Now, a few words about potatoes. Sweet potatoes are much lower on the glycemic index than white potatoes. And even with white potatoes, there are differences. Baking (russets) have more sugar than new potatoes. If you’re really worried about sugar, it’s best to parboil any potato, and then drain off the starchy water before finishing in the foil packet. That may be more work than you want to do, but it will lower the amount of glucose in the spuds.
So, I prefer sweets. They sound like they would wreak havoc on your insulin levels, but they really do produce less of an effect. Sweets are considered “medium” on the glycemic index. But wait, there’s more! We tend to think potatoes are just starch and starch is bad for us. But sweet potatoes have been found to actually help regulate blood sugar (even in people with type 2 diabetes). That’s why we’ll leave the skin on these orange gems when we slice them thinly.
The dietary fiber in a sweet potato paces the digestive process. And, now, I’m getting technical, but this is good stuff—sweets raise adiponectin. What does that mean? Well, in case you didn’t know (and who would!) adiponectin is a protein hormone that helps us all regulate our insulin metabolism. So, for those of us watching our sugar consumption, sweet potatoes are a solution, not a problem.
And these tubers give us a ton of vitamin A. Enough to meet 35 percent of the average adult’s daily needs, but for kids that can be up to 90 percent of their daily needs. While sweet potatoes (and most orange and red foods) contain an exceptional amount of beta-carotene, to get absorbed into our bodies we need some fat with that!

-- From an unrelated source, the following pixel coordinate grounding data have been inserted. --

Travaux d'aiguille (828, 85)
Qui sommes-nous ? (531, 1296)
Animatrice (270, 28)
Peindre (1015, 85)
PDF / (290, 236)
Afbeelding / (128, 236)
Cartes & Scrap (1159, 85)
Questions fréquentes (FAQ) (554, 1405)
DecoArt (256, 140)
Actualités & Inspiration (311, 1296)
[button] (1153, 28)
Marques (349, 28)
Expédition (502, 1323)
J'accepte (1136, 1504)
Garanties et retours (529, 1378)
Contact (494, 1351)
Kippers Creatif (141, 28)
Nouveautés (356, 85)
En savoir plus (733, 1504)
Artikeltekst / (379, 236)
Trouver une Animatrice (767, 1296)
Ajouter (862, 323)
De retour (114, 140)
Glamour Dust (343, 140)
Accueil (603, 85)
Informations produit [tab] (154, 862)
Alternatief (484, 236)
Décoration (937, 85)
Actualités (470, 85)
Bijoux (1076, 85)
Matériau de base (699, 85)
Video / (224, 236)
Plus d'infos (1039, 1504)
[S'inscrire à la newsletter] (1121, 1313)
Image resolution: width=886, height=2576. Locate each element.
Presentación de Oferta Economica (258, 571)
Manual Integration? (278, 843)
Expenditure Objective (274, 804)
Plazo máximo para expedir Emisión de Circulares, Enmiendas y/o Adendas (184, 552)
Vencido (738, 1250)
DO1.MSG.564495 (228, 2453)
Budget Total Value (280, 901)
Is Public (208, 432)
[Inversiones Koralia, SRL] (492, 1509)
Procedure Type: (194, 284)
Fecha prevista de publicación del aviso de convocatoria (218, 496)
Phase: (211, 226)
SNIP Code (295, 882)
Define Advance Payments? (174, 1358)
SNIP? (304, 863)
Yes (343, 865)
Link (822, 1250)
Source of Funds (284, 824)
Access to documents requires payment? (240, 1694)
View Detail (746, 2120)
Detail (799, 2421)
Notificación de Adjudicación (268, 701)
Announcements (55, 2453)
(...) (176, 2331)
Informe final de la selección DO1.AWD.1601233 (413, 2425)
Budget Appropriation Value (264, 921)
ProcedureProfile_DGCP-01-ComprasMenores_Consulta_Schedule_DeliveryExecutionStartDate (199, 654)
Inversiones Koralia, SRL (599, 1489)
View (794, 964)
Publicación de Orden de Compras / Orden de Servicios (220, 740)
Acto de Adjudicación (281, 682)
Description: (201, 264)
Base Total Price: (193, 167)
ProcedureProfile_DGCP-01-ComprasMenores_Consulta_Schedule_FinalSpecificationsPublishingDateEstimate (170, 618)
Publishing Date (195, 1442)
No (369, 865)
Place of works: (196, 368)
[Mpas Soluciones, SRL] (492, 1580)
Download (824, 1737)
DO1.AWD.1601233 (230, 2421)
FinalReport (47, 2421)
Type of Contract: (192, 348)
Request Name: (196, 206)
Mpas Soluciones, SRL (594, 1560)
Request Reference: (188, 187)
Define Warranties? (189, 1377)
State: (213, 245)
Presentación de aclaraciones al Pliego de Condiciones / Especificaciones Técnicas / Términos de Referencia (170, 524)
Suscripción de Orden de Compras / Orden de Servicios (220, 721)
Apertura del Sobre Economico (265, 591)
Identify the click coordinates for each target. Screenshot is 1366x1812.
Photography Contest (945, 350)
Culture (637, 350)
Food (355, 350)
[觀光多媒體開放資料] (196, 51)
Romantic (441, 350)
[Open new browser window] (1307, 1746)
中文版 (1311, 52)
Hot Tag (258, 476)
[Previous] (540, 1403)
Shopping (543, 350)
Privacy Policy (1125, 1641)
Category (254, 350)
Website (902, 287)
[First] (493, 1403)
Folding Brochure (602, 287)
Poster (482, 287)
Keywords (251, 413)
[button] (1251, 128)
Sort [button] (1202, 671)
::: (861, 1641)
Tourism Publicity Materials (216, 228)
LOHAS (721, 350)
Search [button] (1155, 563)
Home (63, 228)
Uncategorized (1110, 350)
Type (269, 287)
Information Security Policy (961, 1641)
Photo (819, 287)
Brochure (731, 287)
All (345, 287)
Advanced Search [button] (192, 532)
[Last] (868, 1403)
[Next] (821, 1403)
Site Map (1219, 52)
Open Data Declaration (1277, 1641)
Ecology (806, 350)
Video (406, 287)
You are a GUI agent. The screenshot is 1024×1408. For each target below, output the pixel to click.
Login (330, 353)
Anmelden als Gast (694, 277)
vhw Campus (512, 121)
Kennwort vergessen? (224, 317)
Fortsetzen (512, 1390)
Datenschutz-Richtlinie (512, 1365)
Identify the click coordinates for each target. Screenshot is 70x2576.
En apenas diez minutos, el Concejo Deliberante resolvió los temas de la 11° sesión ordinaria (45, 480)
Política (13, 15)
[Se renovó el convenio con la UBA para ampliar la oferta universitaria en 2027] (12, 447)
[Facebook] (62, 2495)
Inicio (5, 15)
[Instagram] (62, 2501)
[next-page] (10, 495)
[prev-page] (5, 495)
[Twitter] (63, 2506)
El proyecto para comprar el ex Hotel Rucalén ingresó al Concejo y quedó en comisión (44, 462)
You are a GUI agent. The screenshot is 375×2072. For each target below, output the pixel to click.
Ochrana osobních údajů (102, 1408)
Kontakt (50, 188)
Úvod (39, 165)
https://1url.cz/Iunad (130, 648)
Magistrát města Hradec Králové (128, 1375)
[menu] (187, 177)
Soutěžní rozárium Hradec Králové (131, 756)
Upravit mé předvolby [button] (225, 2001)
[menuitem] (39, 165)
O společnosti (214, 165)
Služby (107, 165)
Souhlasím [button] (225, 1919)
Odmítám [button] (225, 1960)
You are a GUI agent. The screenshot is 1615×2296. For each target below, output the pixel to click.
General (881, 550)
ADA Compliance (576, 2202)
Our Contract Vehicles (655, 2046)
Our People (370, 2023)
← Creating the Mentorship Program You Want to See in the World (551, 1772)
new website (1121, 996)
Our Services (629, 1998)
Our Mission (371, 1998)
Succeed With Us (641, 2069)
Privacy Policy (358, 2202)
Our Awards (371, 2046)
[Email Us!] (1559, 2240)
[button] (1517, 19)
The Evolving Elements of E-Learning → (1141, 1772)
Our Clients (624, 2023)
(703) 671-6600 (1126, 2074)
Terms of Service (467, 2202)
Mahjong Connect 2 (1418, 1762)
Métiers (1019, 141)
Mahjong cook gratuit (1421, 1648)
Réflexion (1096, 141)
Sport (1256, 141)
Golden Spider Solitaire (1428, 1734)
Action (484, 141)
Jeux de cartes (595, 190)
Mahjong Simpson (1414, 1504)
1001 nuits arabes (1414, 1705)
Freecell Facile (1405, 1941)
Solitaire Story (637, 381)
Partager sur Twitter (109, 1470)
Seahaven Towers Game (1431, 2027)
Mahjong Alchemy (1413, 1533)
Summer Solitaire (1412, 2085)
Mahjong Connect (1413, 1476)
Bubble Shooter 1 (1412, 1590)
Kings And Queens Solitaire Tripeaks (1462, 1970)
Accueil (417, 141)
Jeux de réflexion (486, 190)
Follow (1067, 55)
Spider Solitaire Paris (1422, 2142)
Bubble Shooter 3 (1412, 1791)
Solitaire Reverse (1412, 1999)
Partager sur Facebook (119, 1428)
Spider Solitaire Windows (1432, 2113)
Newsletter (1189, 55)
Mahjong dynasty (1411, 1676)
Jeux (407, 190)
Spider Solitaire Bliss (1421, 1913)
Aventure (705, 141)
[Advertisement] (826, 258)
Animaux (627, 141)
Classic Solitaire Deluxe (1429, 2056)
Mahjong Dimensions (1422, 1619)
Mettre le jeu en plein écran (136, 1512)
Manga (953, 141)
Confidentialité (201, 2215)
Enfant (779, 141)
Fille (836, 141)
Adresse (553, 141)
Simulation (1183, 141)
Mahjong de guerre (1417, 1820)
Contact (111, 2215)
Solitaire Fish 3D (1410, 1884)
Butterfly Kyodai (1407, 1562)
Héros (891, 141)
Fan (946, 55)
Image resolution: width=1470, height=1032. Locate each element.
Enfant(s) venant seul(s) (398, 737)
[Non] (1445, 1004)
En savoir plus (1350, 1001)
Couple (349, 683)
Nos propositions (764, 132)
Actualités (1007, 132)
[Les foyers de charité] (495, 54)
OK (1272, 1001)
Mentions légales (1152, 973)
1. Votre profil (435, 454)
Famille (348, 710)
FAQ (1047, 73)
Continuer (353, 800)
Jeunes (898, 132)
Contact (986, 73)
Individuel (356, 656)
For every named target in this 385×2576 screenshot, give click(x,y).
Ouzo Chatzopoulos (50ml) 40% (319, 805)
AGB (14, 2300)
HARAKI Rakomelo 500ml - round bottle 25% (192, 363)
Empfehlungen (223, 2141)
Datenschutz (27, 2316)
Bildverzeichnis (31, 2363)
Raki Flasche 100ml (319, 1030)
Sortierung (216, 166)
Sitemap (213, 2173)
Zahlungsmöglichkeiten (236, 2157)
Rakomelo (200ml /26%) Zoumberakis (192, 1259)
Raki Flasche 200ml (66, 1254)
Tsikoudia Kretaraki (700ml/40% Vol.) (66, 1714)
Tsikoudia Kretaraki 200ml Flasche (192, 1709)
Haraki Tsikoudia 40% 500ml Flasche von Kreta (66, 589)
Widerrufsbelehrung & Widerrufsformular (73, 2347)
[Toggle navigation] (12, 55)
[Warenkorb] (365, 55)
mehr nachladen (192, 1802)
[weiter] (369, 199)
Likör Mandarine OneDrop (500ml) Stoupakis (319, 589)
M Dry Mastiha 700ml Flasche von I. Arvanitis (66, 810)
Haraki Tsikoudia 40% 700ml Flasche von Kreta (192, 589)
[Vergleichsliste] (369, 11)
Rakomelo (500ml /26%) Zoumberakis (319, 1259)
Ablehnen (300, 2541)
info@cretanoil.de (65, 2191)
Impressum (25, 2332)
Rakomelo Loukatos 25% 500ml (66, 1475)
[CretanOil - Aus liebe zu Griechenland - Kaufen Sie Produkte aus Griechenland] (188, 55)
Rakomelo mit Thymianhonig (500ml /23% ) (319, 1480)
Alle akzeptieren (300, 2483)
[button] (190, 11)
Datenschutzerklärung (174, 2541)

Just a tablespoon of olive or coconut oil will do the trick. Plus, “good” fats help us feel fuller longer.
It’s time to make our packets. Use a heavy-duty aluminum foil. Shiny side in or out really doesn’t matter. (We’ve just busted that myth!) I pour about a tablespoon of oil on the bottom and smear it around. Then I layer. If I’m using a starch, it goes down first. Then the veg and the protein on top. I fold tightly so the steam doesn’t escape. This will help keep things tender in this high-heat environment.
How you fold is up to you. It can be a square, a rectangle, or even wadded up like a drawstring bag. Just make sure the steam doesn’t escape and you can get it on and off the coals or the grate.
Grill over medium-high heat for about 12 minutes turning just once. Make sure to check for doneness before serving, as cooking on a grill or open flame is an inexact science.
If you’re looking for a bit of a “s’more” reprieve, consider taking a dollop of marshmallow fluff and putting it on the end of an enormous strawberry. Hold over the flame until just lightly browned. Now, that’s what I call camp food!
4 skinless, boneless chicken breasts
1/4 cup chopped mixed herbs
3 tablespoons olive oil
3 tablespoons lemon juice
Toss chicken breasts in the olive oil,
herb and lemon juice mixture in a bowl.
Divide among four foil packets.
Grill over medium-high heat, 12 minutes.
Chris Xaver, Ph.D., is a local TV and radio personality with three children and five grandchildren. Her healthy lifestyle show, The Sweet Life, is airing on public television stations nationwide.